─── DATA RECORDS

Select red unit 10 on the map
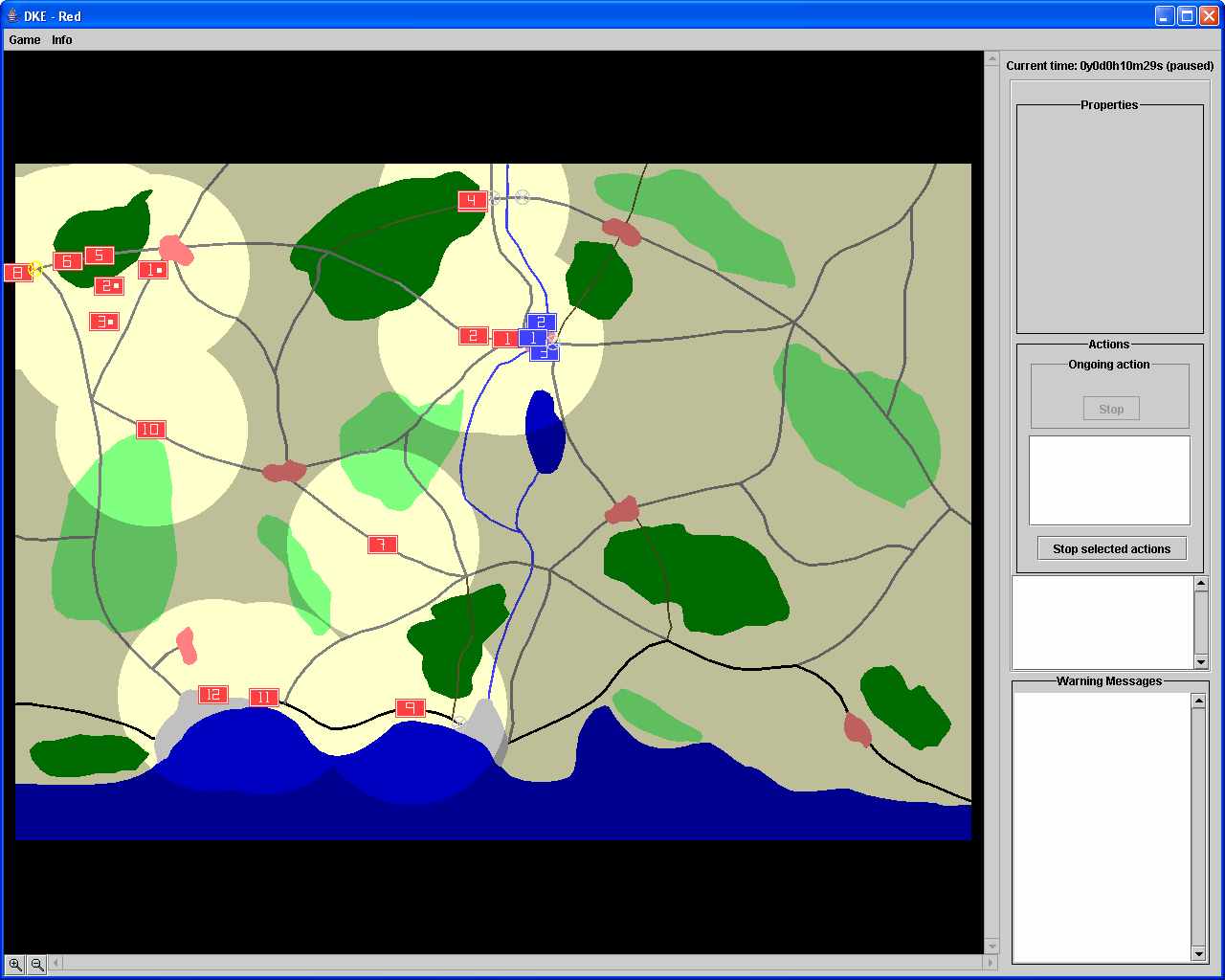The image size is (1225, 980). 150,430
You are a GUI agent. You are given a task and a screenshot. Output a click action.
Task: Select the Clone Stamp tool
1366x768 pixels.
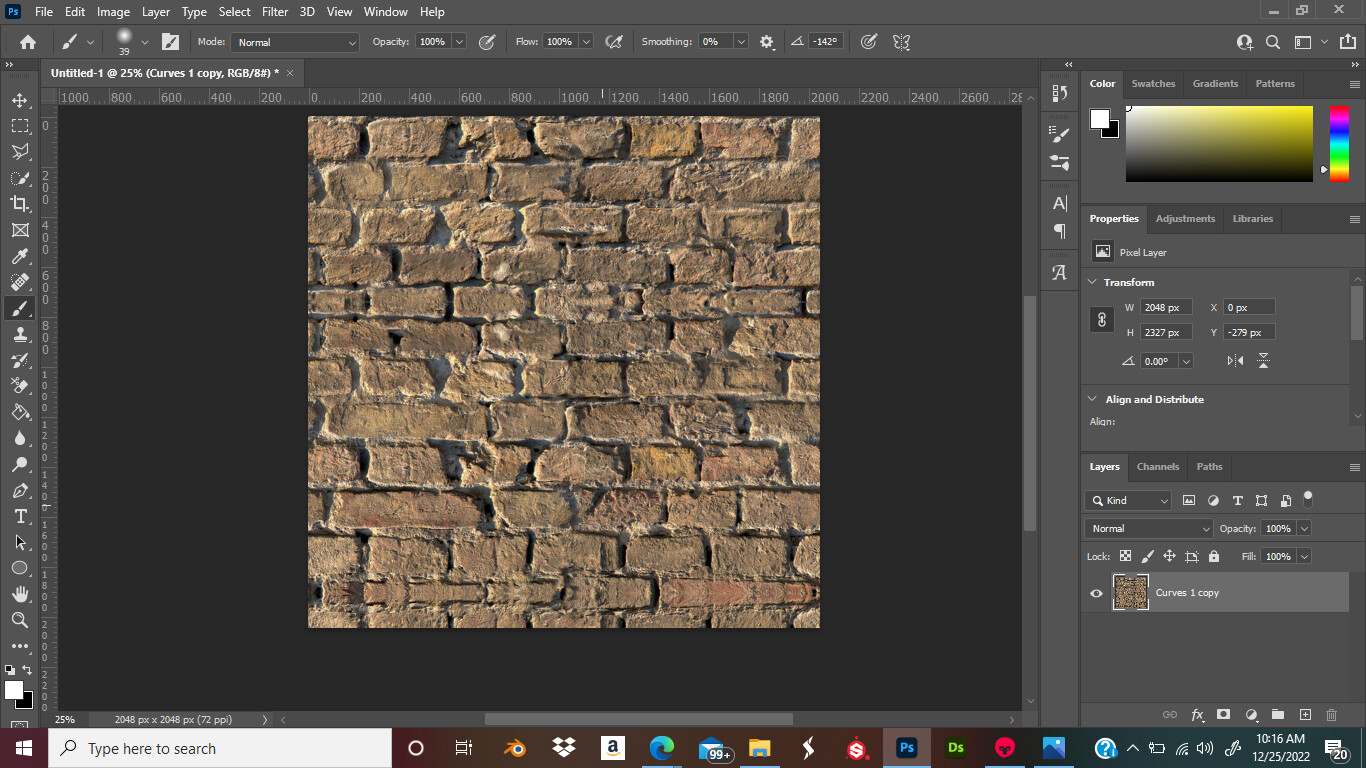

──────

TASK PROMPT –
Reproduce the data above without a single change, please, but without its pictures.

RESPONSE BELOW –
Select red unit 10 on the map
The image size is (1225, 980). 150,430
You are a GUI agent. You are given a task and a screenshot. Output a click action.
Task: Select the Clone Stamp tool
1366x768 pixels.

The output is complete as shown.